We usually associate yeasted fruit breads with the holidays, but here is a loaf that is welcome all year long. Serve it for breakfast or as dessert.
INGREDIENTS:
- 3/4 cup scalded milk
- 6 tablespoons butter, cut into small pieces
- 1/3 cup honey
- 1/2 teaspoon salt
- 1/4 cup warm water
- 1 tablespoon active dry yeast
- 1 egg, slightly beaten
- 1/4 teaspoon nutmeg
- 3 1/2 to 4 cups flour
- 1 cup chopped cranberries
- 1/2 cup raisins
- 3/4 cup chopped walnuts
- 1 cup chopped dates
- 1 tablespoon grated orange rind
INSTRUCTIONS:
- Combine scalded milk with butter. Stir to soften butter, and then add honey and salt. Cool to lukewarm.
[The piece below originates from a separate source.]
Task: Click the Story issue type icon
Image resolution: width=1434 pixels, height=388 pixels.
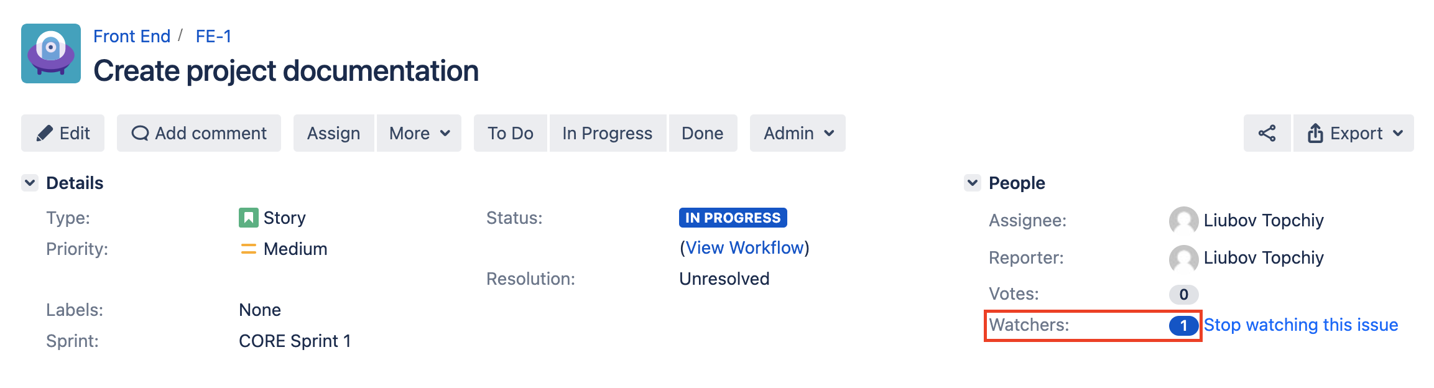Action: (x=248, y=217)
- Dissolve yeast in 1/4 cup warm water. Add yeast and egg to milk and stir to combine. Add nutmeg and 2 cups flour. Let sit while chopping fruit and nuts.
- Add cranberries, raisins, nuts, dates, and orange rind. Stir well. Continue adding flour, approximately 1 1/2 cups, until dough is stiff enough to turn out and knead.
- Turn out onto a floured surface and knead, adding small amounts of flour until dough is not sticky. Knead about 5 minutes. Put in an oiled bowl and cover. Let rise in warm place until doubled, about 2 hours.
- Punch down and shape into 2 round, slightly flattened loaves. Place on opposite ends of a buttered cookie sheet. Cover and let rise again for 45 minutes to 1 hour or until doubled.
- Bake in a preheated 350° oven for 40 to 45 minutes. Bread is done when loaves sound hollow, not dense, when bottom is tapped. Place on a rack to cool.
- Festive Fruit Bread may be baked in 2 large or 3 small loaves. Two loaves measure about 8 inches across the top, and 3 loaves measure 5 to 6 inches across the top.